Goal of the exercise
Set down the data below in full and exactly, minus the pictures.
┌──
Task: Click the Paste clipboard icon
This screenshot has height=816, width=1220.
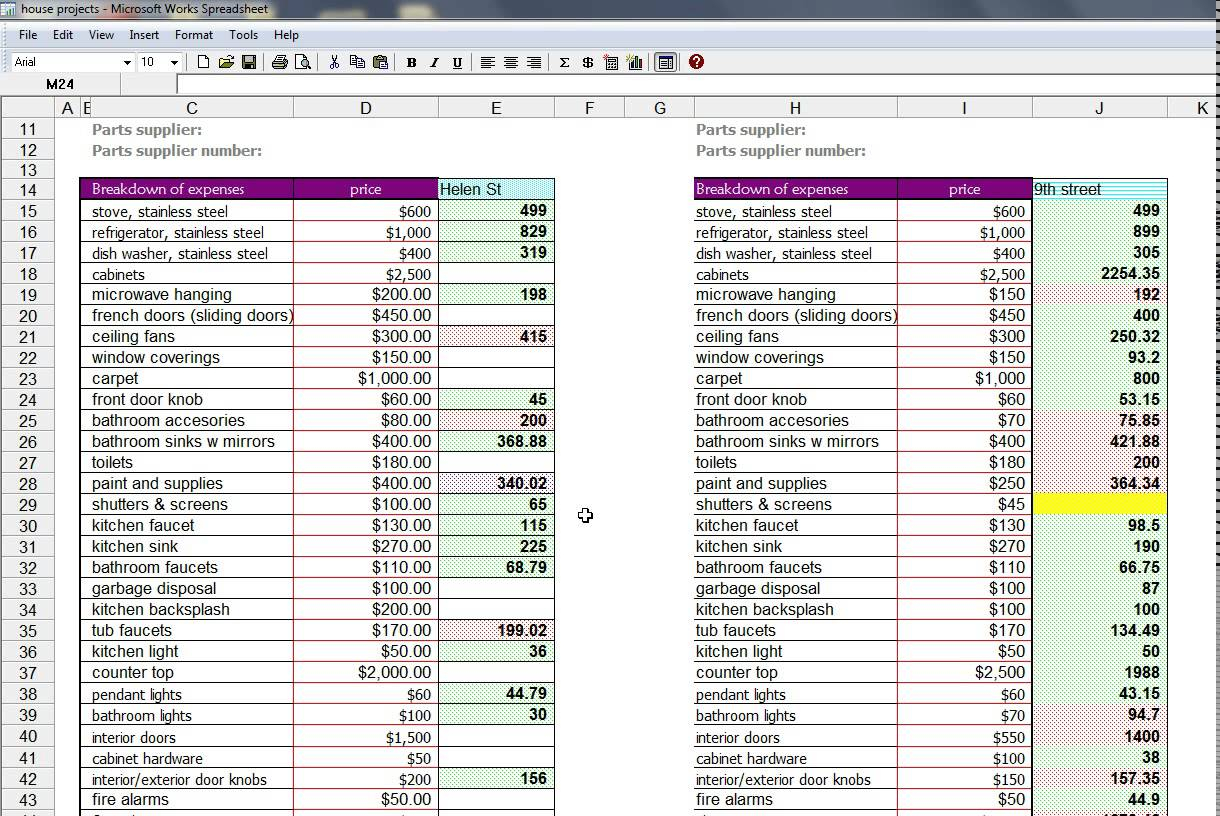Action: click(380, 62)
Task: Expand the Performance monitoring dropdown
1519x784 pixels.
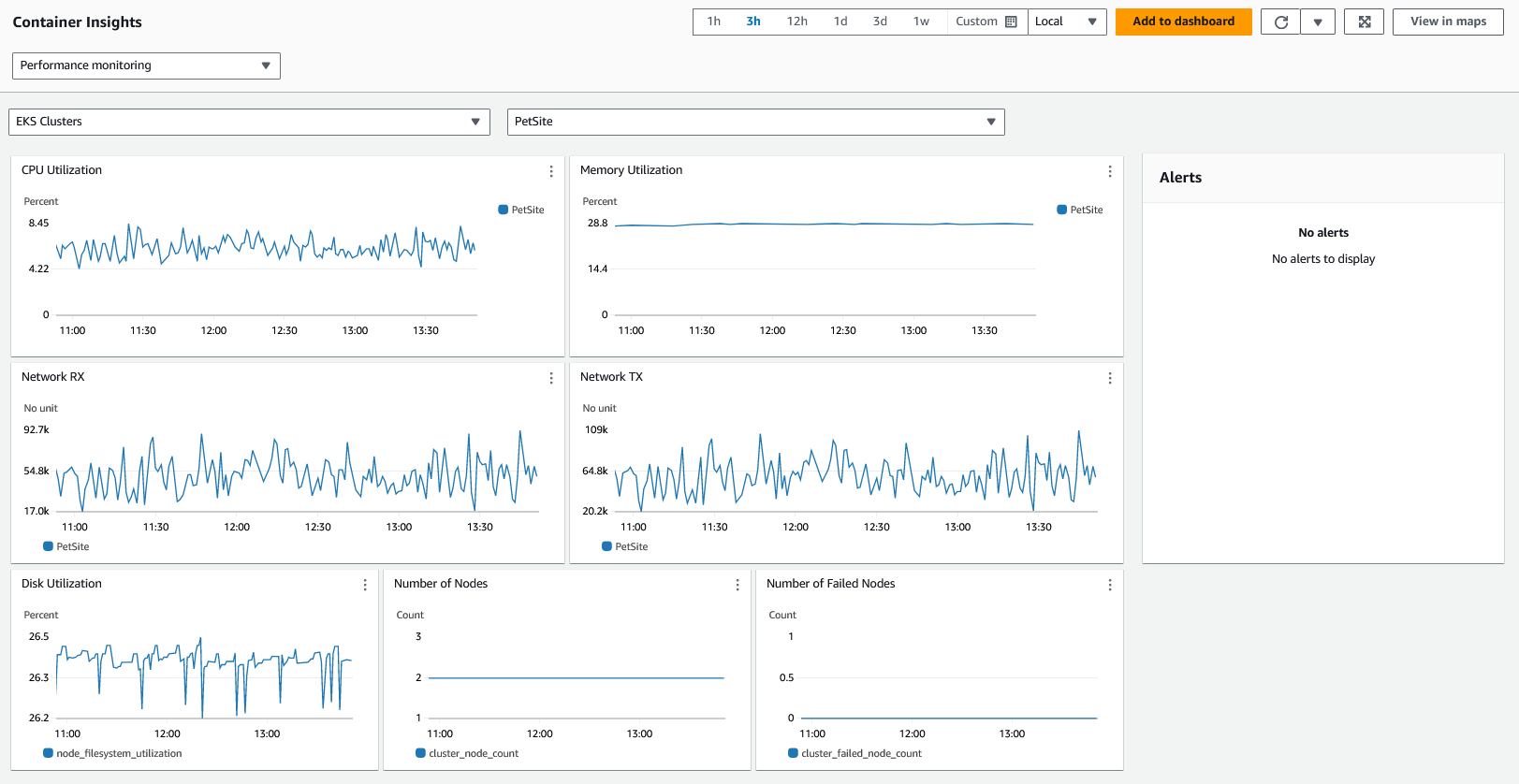Action: click(x=146, y=65)
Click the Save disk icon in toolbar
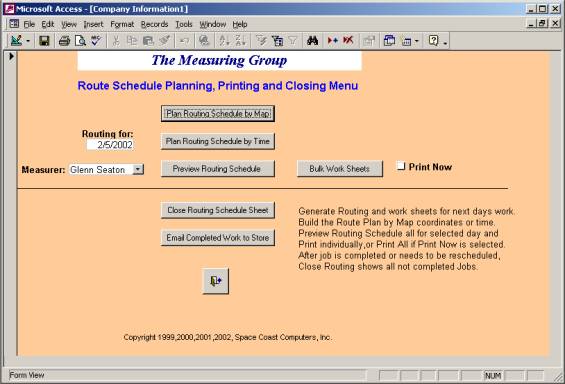Image resolution: width=565 pixels, height=384 pixels. pos(44,41)
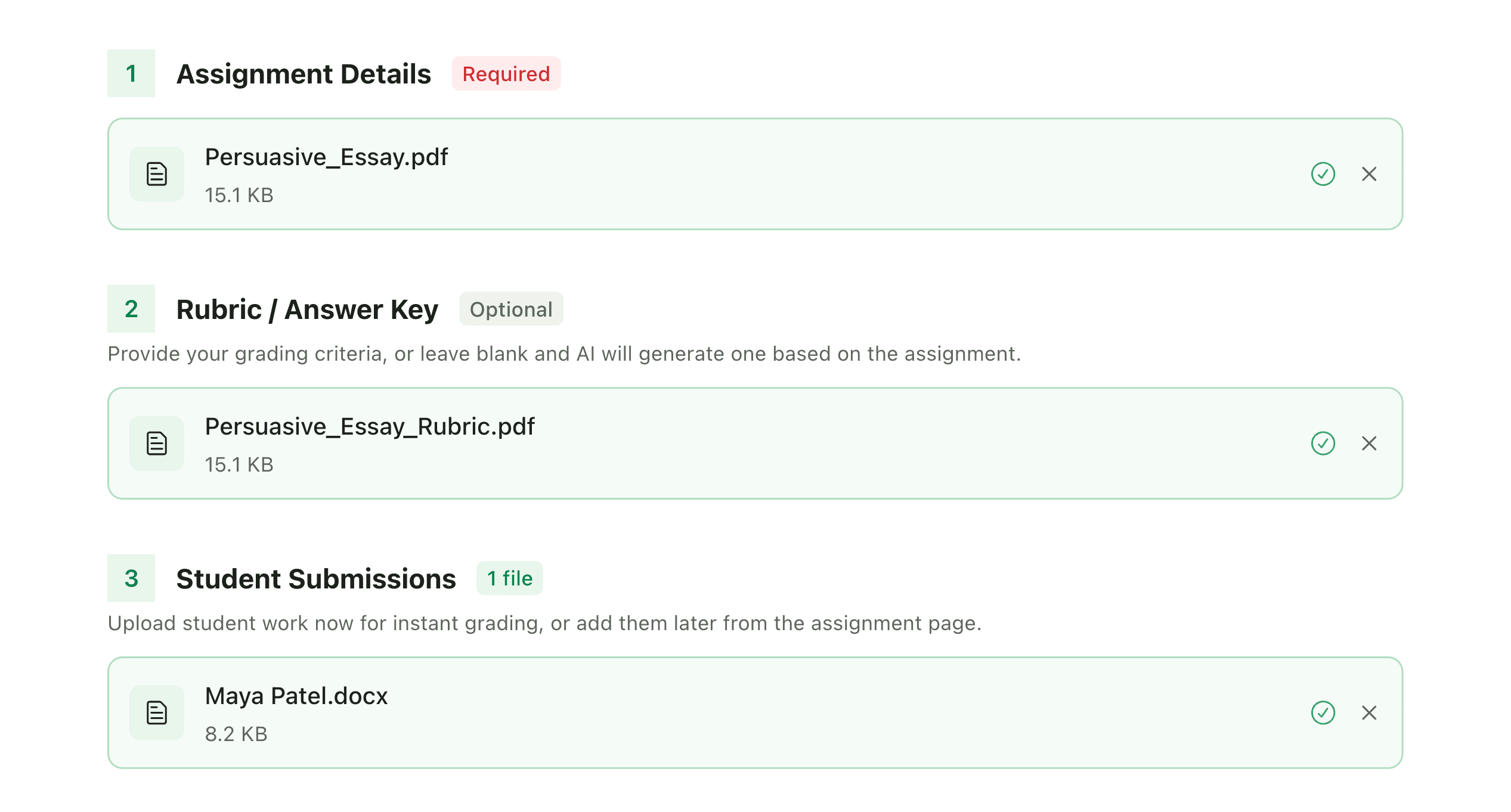Screen dimensions: 1511x812
Task: Click the checkmark beside Maya Patel.docx
Action: [1323, 712]
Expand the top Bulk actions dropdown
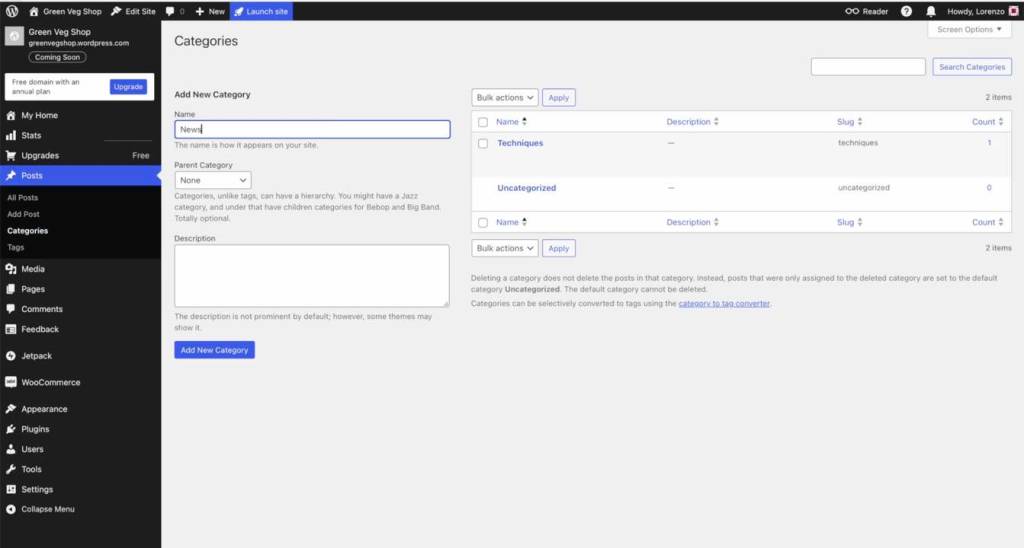The width and height of the screenshot is (1024, 548). click(x=504, y=97)
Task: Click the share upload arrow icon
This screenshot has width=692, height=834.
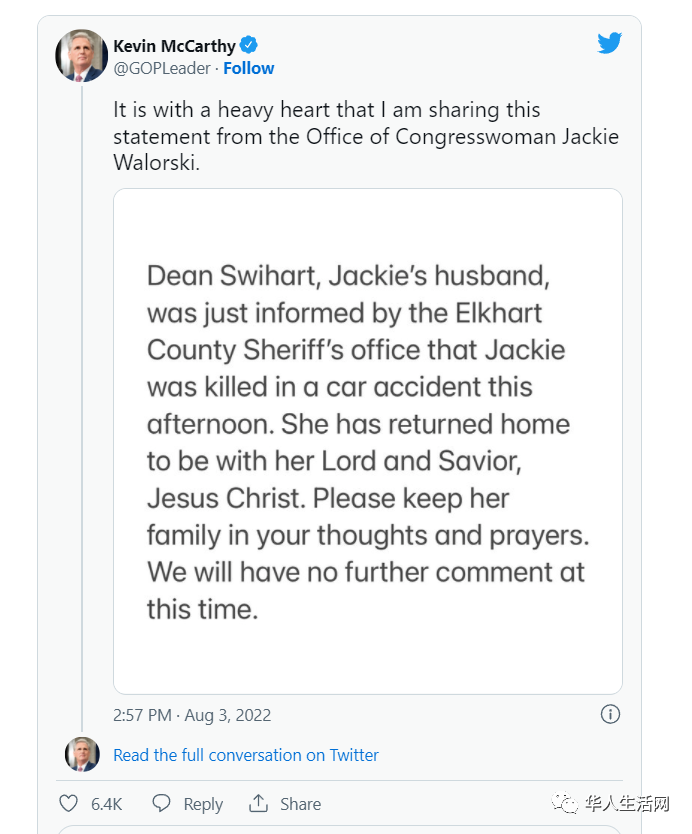Action: (259, 803)
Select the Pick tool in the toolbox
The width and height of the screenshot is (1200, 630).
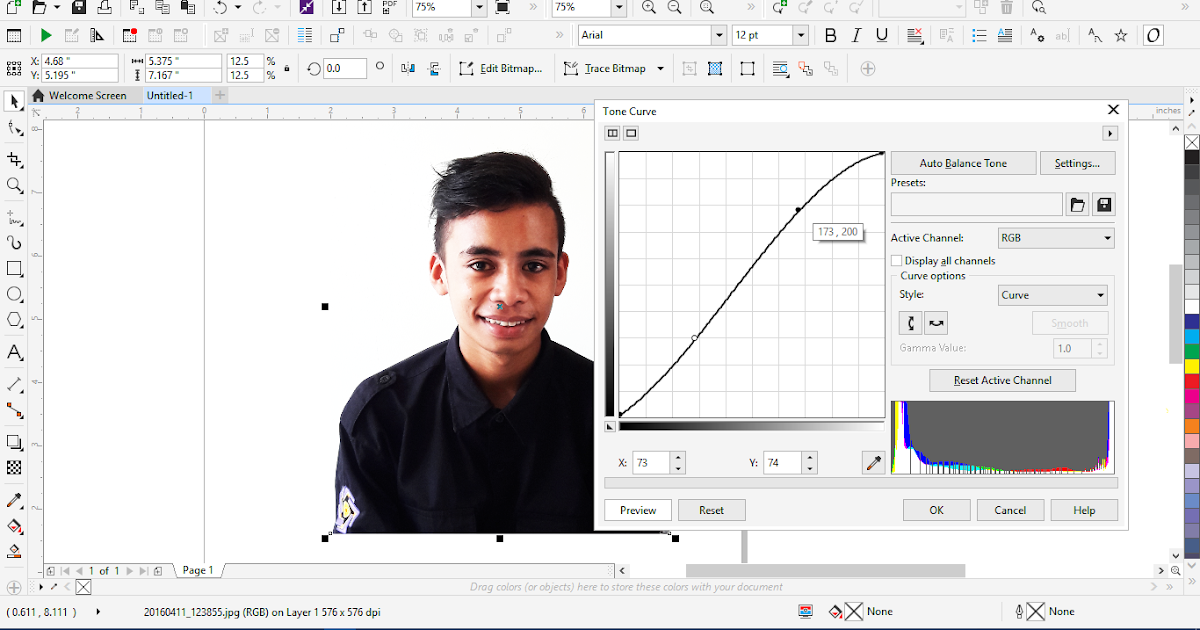tap(13, 101)
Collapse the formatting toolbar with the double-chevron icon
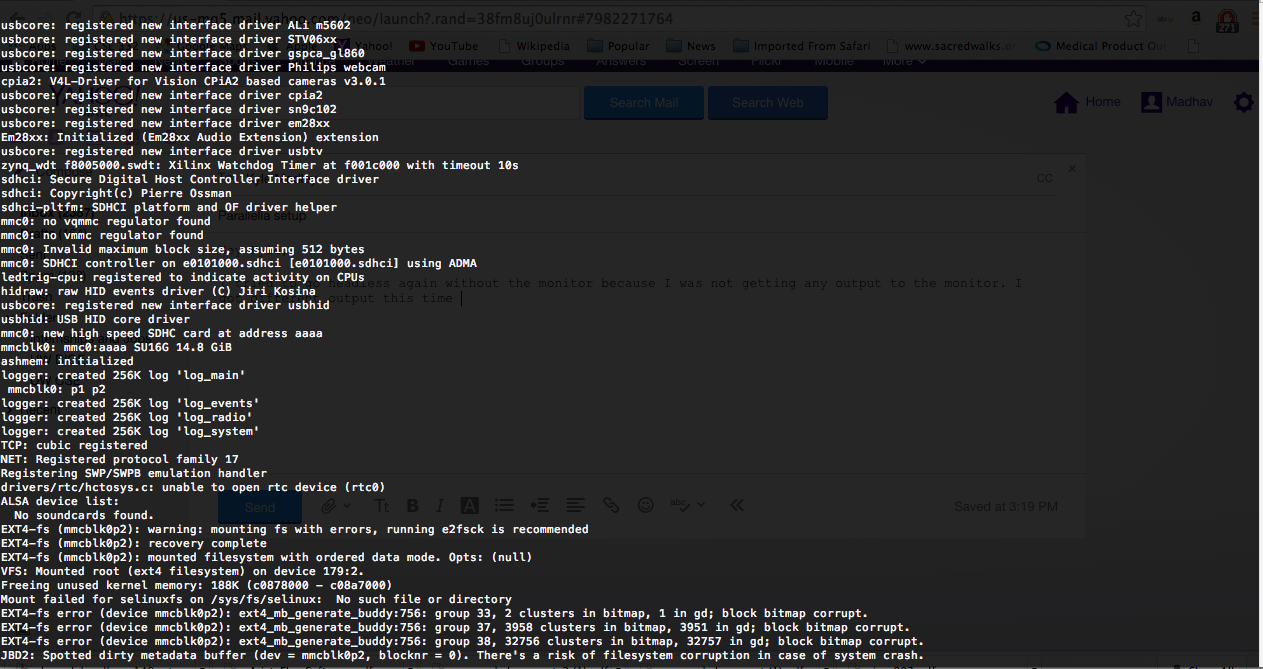Screen dimensions: 1263x669 pos(737,505)
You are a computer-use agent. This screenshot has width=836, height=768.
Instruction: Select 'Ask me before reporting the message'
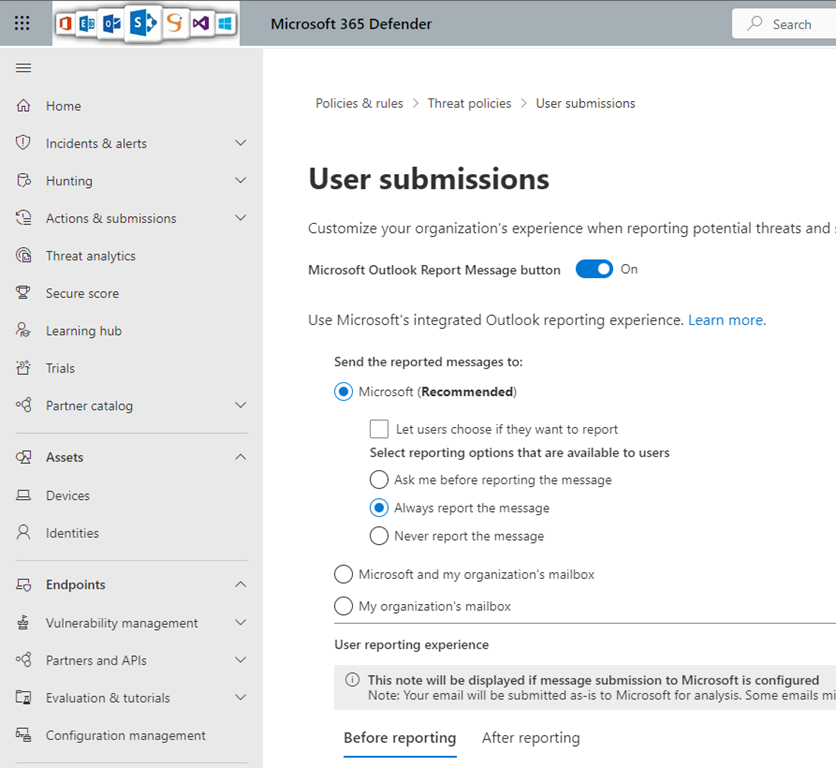click(x=379, y=480)
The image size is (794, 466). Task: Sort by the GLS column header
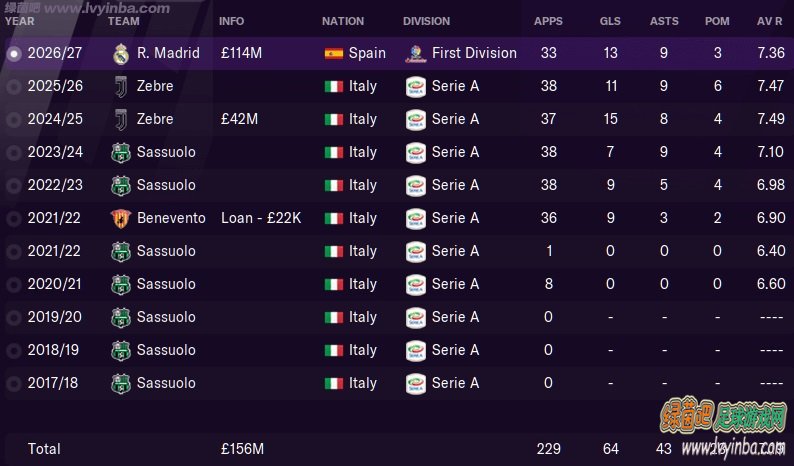(x=610, y=21)
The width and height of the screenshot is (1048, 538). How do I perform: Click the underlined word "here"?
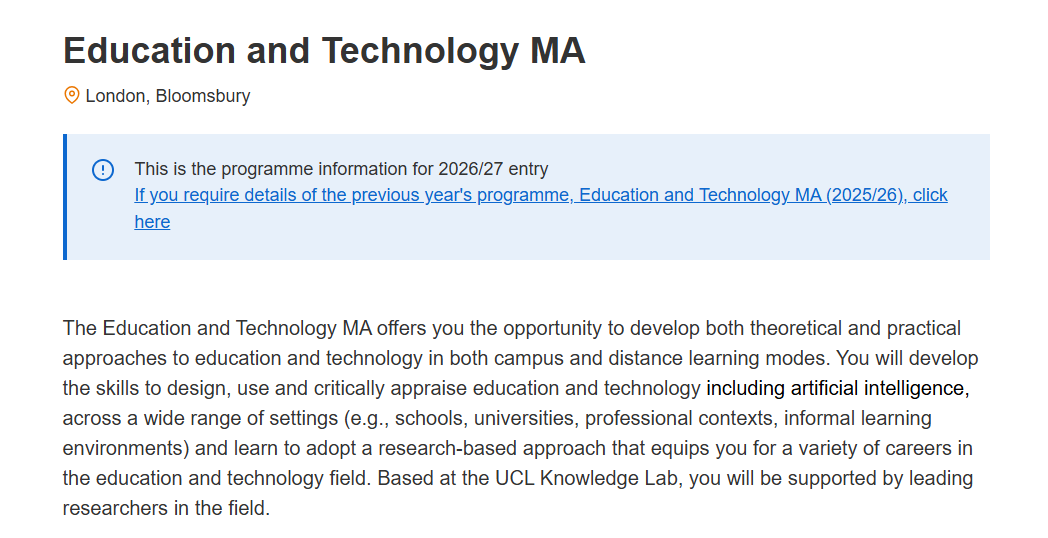[152, 222]
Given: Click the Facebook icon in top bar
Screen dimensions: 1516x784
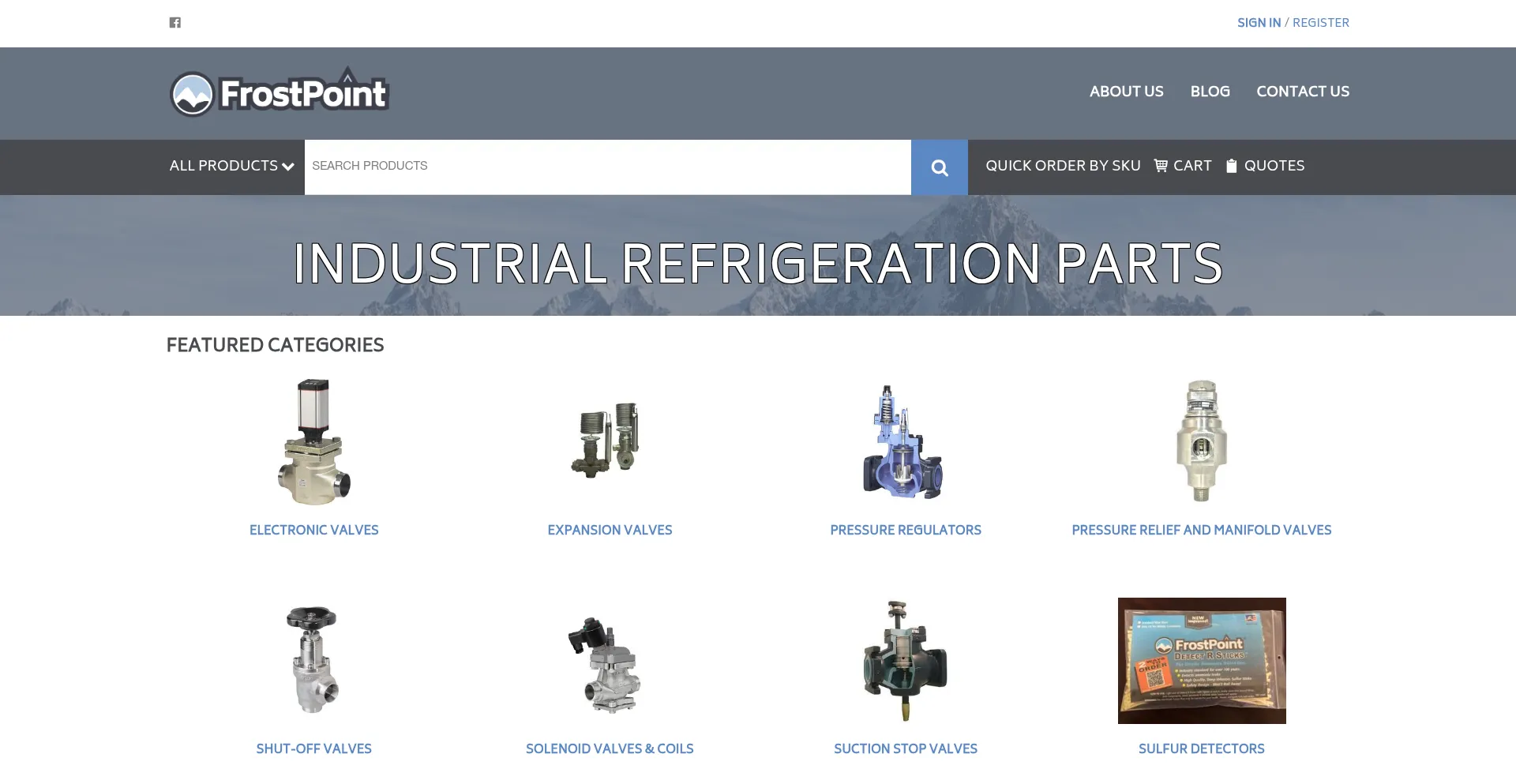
└──
Task output
Task: Click the Paste clipboard icon
This screenshot has height=816, width=1220.
Action: click(380, 62)
Task: Expand the Performance monitoring dropdown
1519x784 pixels.
Action: click(x=146, y=65)
Click the Save disk icon in toolbar
Image resolution: width=565 pixels, height=384 pixels. pos(44,41)
Screen dimensions: 1511x812
Task: Click the checkmark beside Maya Patel.docx
Action: [1323, 712]
Expand the top Bulk actions dropdown
The width and height of the screenshot is (1024, 548). click(x=504, y=97)
Task: Click the share upload arrow icon
This screenshot has width=692, height=834.
Action: (259, 803)
Select the Pick tool in the toolbox
The width and height of the screenshot is (1200, 630).
tap(13, 101)
Collapse the formatting toolbar with the double-chevron icon
Screen dimensions: 1263x669 pos(737,505)
You are a computer-use agent. This screenshot has width=836, height=768.
Instruction: Select 'Ask me before reporting the message'
click(x=379, y=480)
The image size is (794, 466). Task: Sort by the GLS column header
(x=610, y=21)
The width and height of the screenshot is (1048, 538). How do I perform: Click the underlined word "here"?
[152, 222]
Given: Click the Facebook icon in top bar
Screen dimensions: 1516x784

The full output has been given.